Il segretario per i Rapporti con gli Stati e le Organizzazioni internazionali della Santa Sede ribadisce, in una conferenza organizzata a Roma dalla rete delle cattedre Unesco, l’esigenza di non rassegnarsi a un lungo conflitto e chiede una riforma delle organizzazioni internazionali. La diplomazia vaticana ha il valore aggiunto della misericordia, spiega, e deve “sporcarsi le mani” per il bene della persona umana
Michele Raviart – Città del Vaticano
Non possiamo rassegnarci al fatto che la guerra in Ucraina continui per lungo tempo e, anche se al momento non sembra esserci una base per eventuali negoziati, bisogna mantenere vivo l’ideale della pace e l’idea che questa guerra finirà, anche se non sarà la fine immaginata da Zelensky o da Putin. Vogliamo una pace giusta, ma una pace deve venire e per far questo, se necessario, bisogna cominciare anche a “pensare l’impensabile”. Ad affermarlo è monsignor Paul Richard Gallagher, segretario per i Rapporti con gli Stati, intervenuto alla conferenza “Le armi della diplomazia. Dialogo tra Santa Sede e Europa davanti alla guerra”, promossa dalla rete delle cattedre Unesco italiane ReCui e che si è svolta a palazzo Altemps a Roma.
Il valore aggiunto della misericordia
La diplomazia della Santa Sede, ha ricordato il professor Alberto Melloni, titolare della cattedra Unesco sul pluralismo religioso e la pace, ha il vantaggio, rispetto agli altri attori, di poter operare senza retropensieri materiali. La sua specificità, ha ricordato monsignor Gallagher, è quella di avere come valore aggiunto quello della misericordia, l’unico capace di spezzare le catene dell’odio e della vendetta. In questo senso, la Santa Sede opera per colmare le differenze e non aumentare divari avendo come beneficiario ultimo di tutto sempre la persona umana. Per questo il Papa impegna la sua diplomazia a “sporcarsi le mani” e impegnarsi in tutti i modi possibili per la pace. Una pace concreta, mutabile e in divenire, in modo che sia l’anello di un nuovo processo virtuoso tra le parti in conflitto e non solo un’attribuzione di vincitori e vinti.
Prevenire conflitti, non rincorrere gli eventi
In questa fase della storia, continua il segretario ai Rapporti per gli Stati, la diplomazia sta rincorrendo gli eventi e ha perso quella che dovrebbe essere la sua essenza, cioè la capacità di prevenire conflitti. Non deve essere un’espediente per fermare conflitti con tregue armate, ma uno strumento di coesione preventiva. Un processo che deve coinvolgere non solo leader e diplomatici, ma più attori possibili. Tra questi, le religioni. Un buon esempio è quello dell’imminente viaggio in Congo e Sud Sudan di Papa Francesco, che sarà accompagnato dall’arcivescovo di Canterbury Justin Welby.

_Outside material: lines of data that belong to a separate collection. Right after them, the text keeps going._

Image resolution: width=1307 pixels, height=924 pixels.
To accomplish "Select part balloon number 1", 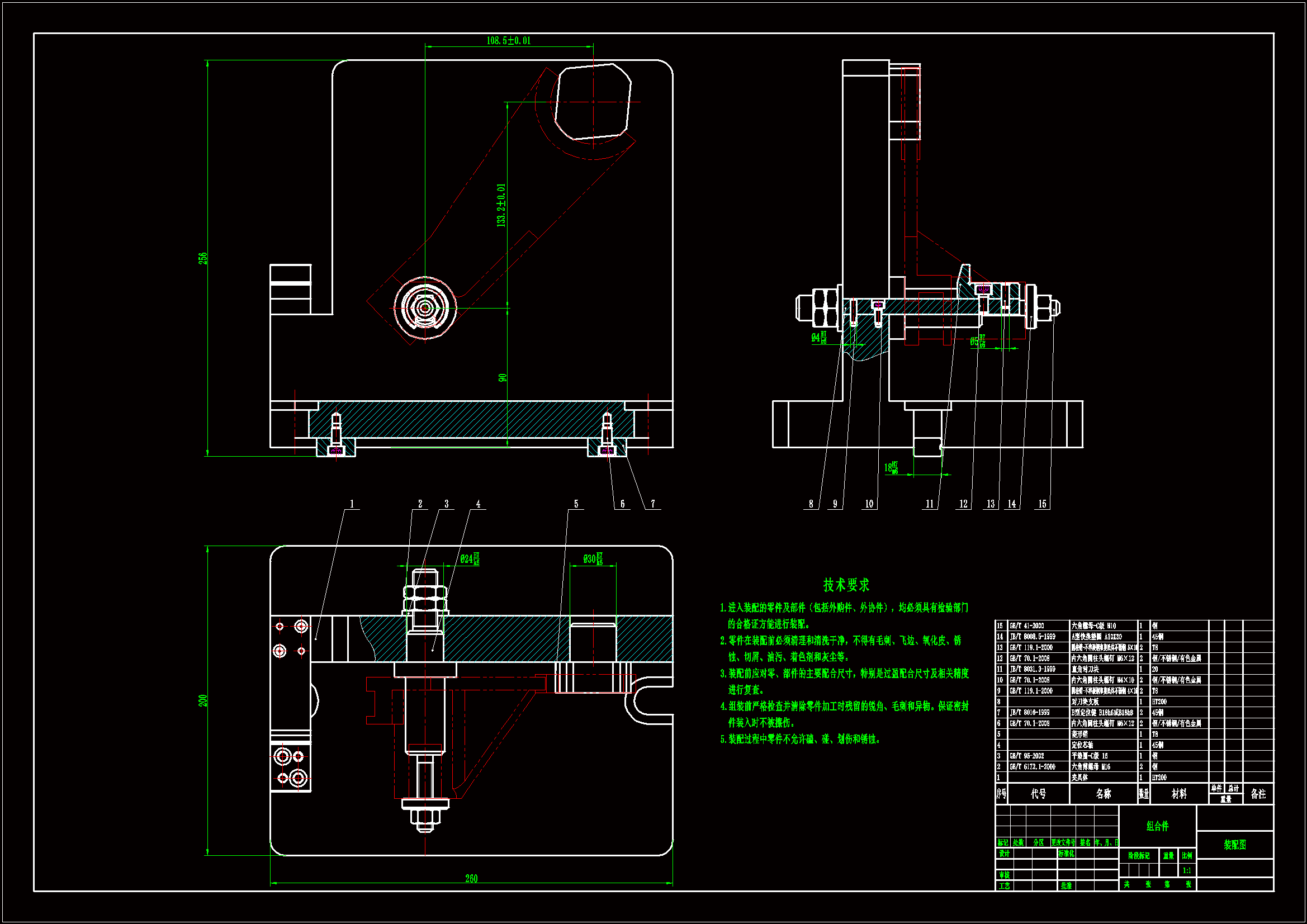I will [x=352, y=504].
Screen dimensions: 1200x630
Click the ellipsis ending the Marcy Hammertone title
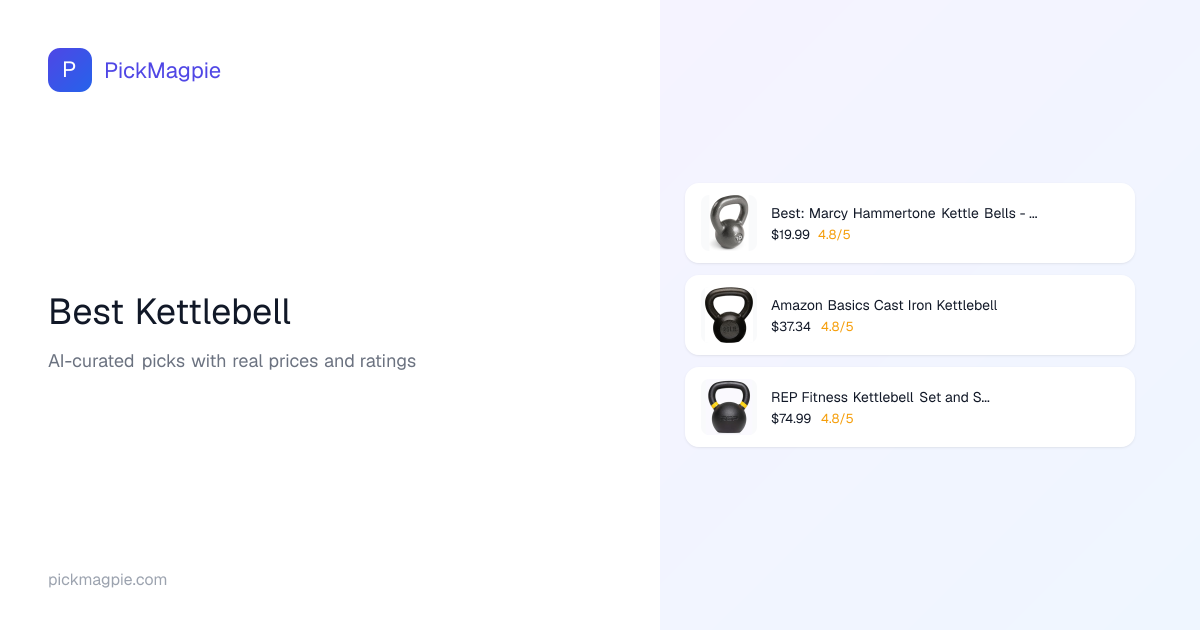(1033, 214)
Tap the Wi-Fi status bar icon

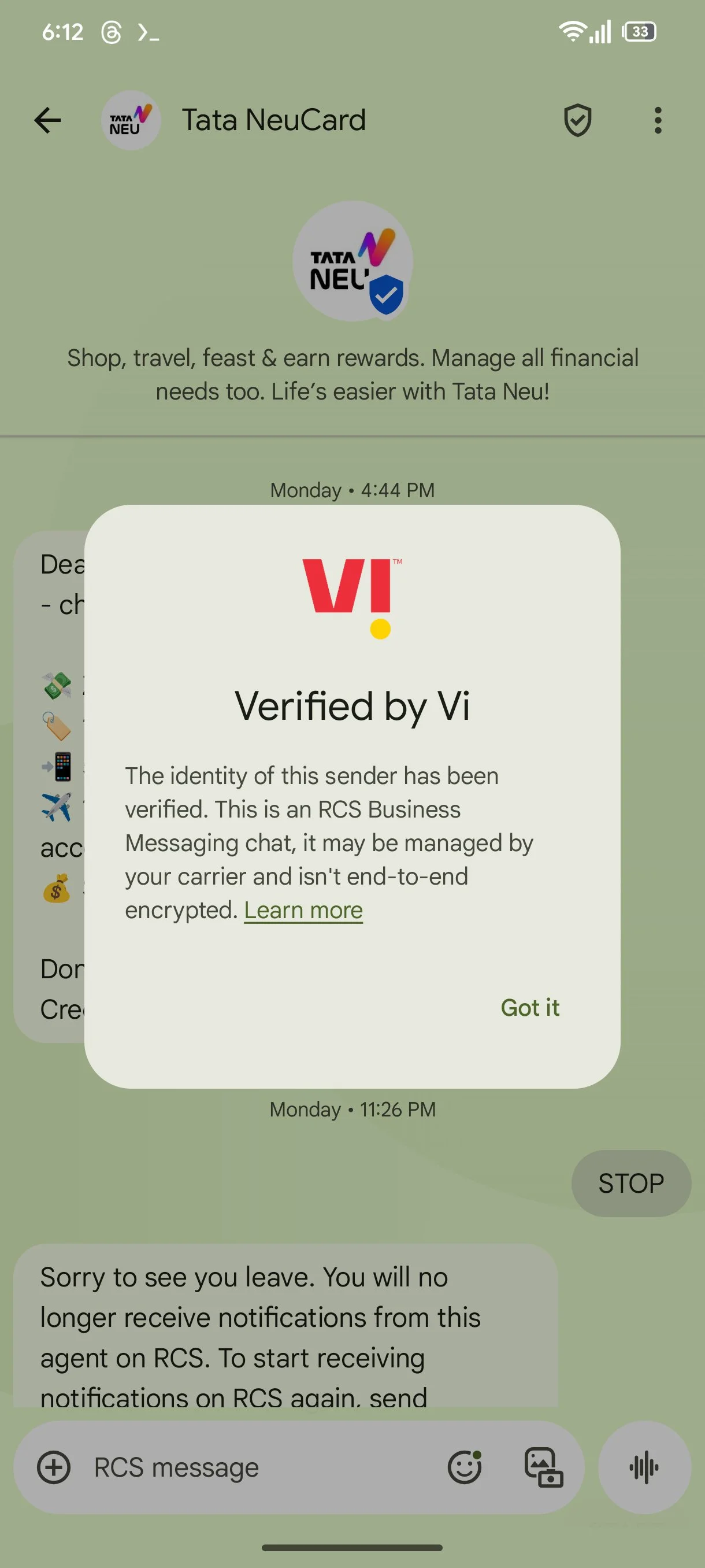click(572, 31)
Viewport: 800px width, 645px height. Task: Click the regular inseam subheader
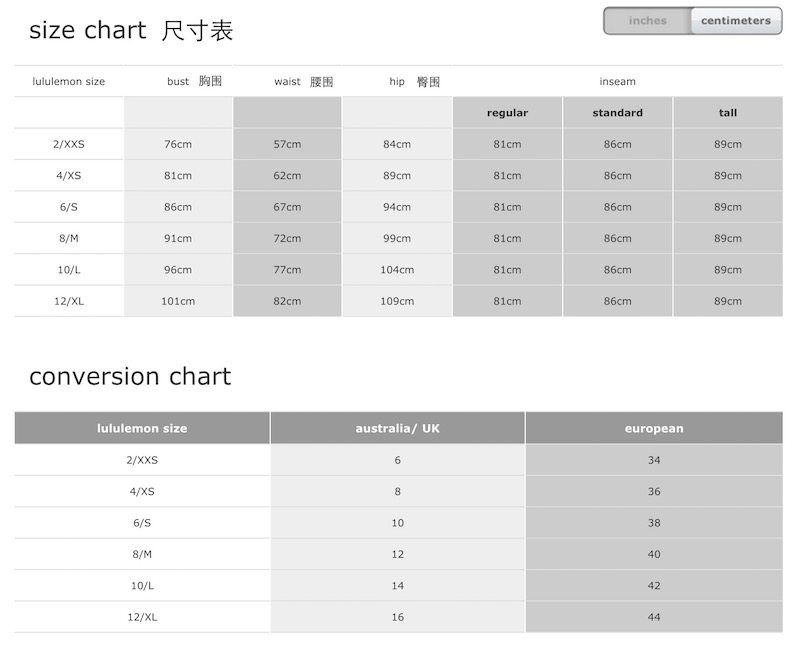point(507,113)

La crisi delle Nazioni Unite
Soprattutto la guerra in Ucraina ha mostrato una profonda crisi del sistema multilaterale e delle grandi organizzazioni internazionali, in particolare le Nazioni Unite. Dopo la morte delle persone, ha sottolineato l’arcivescovo Gallagher, lo scandalo più grande di questa guerra è stato che Kyiv sia stata bombardata da un membro permanente del Consiglio di Sicurezza durante la visita del segretario generale dell’Onu Guterres. L’auspicio è quello di una riforma del funzionamento dell’organizzazione, in un modo più rappresentativo e che tenga conto delle necessità di tutti i popoli. Per questo serve il supporto di tutta la comunità internazionale e il recupero, come ha spesso sottolineato il cardinale segretario di Stato Pietro Parolin, dello “spirito di Helsinki”. L’impotenza dell’Onu è stata da subito data per scontata e questo pochi anni fa era impensabile, ha ribadito anche l’ex presidente della Commissione Europea Romano Prodi, presente al dibattito, secondo cui la pace può venire solo con un accordo tra Stati Uniti e Cina.